Top of that list is that its ability to find a GPS signal is unpredictable; the majority of the time when I clicked 'refresh' on the app it wouldn't be able to find the signal. I asked Vodafone about this and was told it was due to weak signal – but if I can't get it to work properly in central London, is anywhere else in the UK going to be better?

Short answer, yes.

I assume you are referring throughout to the GPS signal, rather than the Vodafone signal. However the sense of the paragraph seems to be that in London, of all places, the "signal" ought to be stronger, which might suggest you are confusing the GPS with the Vodafone signal.

The GPS signal comes from the sky, not the cell-tower, it's not going to be any stronger in Central London than in Cornwall or the Lake District. If anything, the GPS signal in London will be compromised by tall buildings and "urban canyons".

Edit - or are you saying that the device to app integration is only via the mobile phone signal, hence any drop in the mobile phone signal compromises the whole set-up?

PS - See.sense have a similar product in the works, with a far lower annual subscription as well.

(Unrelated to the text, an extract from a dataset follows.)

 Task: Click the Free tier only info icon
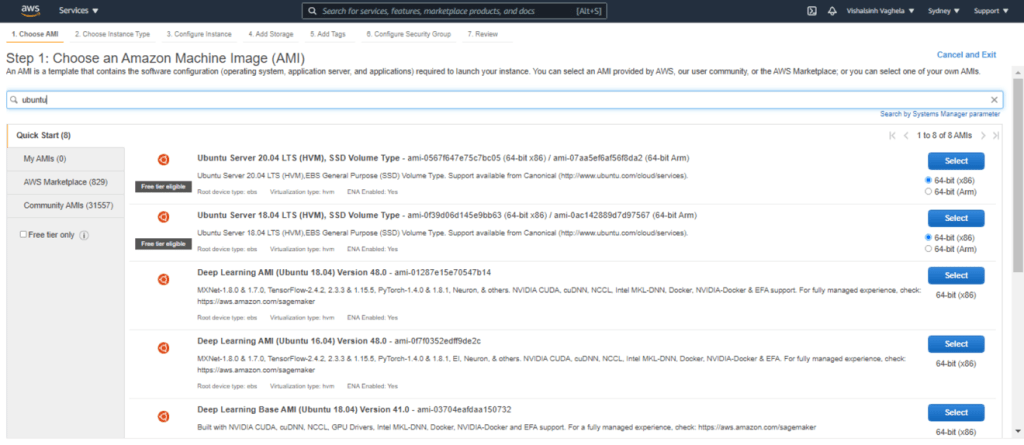[84, 235]
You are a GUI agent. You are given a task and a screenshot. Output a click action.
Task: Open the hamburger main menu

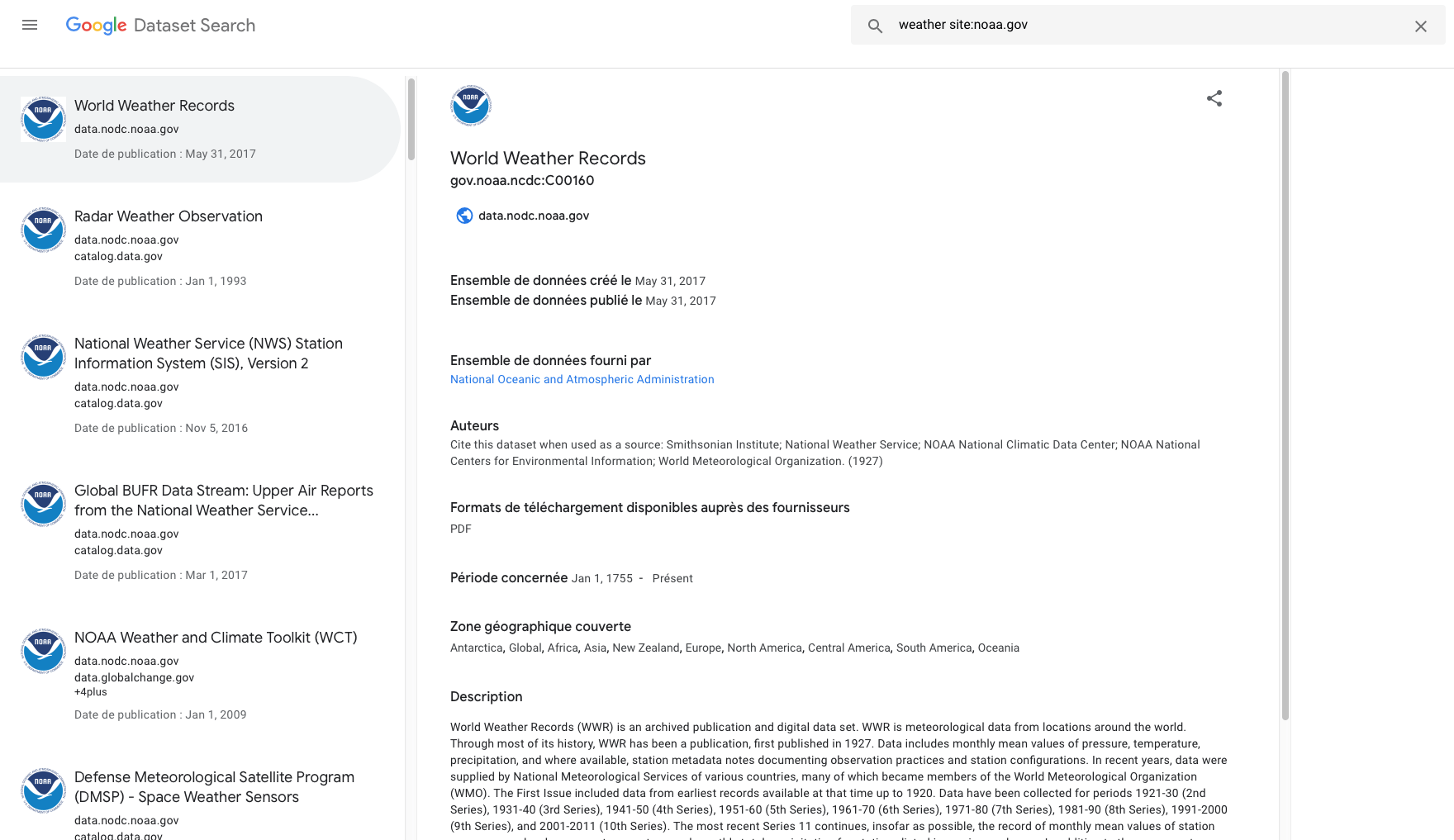coord(30,25)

mdavidford replied to Sriracha | 2 years ago

If this is a security tracker device, presumably it's not talking directly to the phone (that wouldn't be a lot of use when someone's nicked your bike and is no longer in range) but has to report its location to a service, presumably over cellular network. The phone then has to retrieve the location, also over the network. So it's possible that the problem is not that the GPS unit isn't finding a location, but that the phone can't then retrieve that location because of a weak phone signal?

Sriracha replied to mdavidford | 2 years ago

Yeah, I came to that idea after writing my post, hence the edit at the end. The article could be clearer when it talks about "signal" three times in the same paragraph.

The see.sense air looks like it might be a better bet, they are saying 3p/day subs (and first year included for kickstarters), and a 3-month battery life (but their lights don't fulfill their autonomy claims, so who knows?)

hawkinspeter replied to Sriracha | 2 years ago
Sriracha wrote:

PS - See.sense have a similar product in the works, with a far lower annual subscription as well.

Still waiting on the See.Sense KickStarter - delivery is estimated for early next year.

HoarseMann replied to Sriracha | 2 years ago
1 like

It's worth pointing out that it can locate itself by celluar (rough location from cell tower), wifi (database of wifi access point locations) and finally GPS. The wifi location can be quite accurate and useful in a city where GPS might not work as well.

It also has bluetooth - so ought to have less latency of an alarm notification if you are within bluetooth range.

Edit: bluetooth appears to only be used to arm/disarm the device based on proximity and to reduce the latency of the control panel in the app.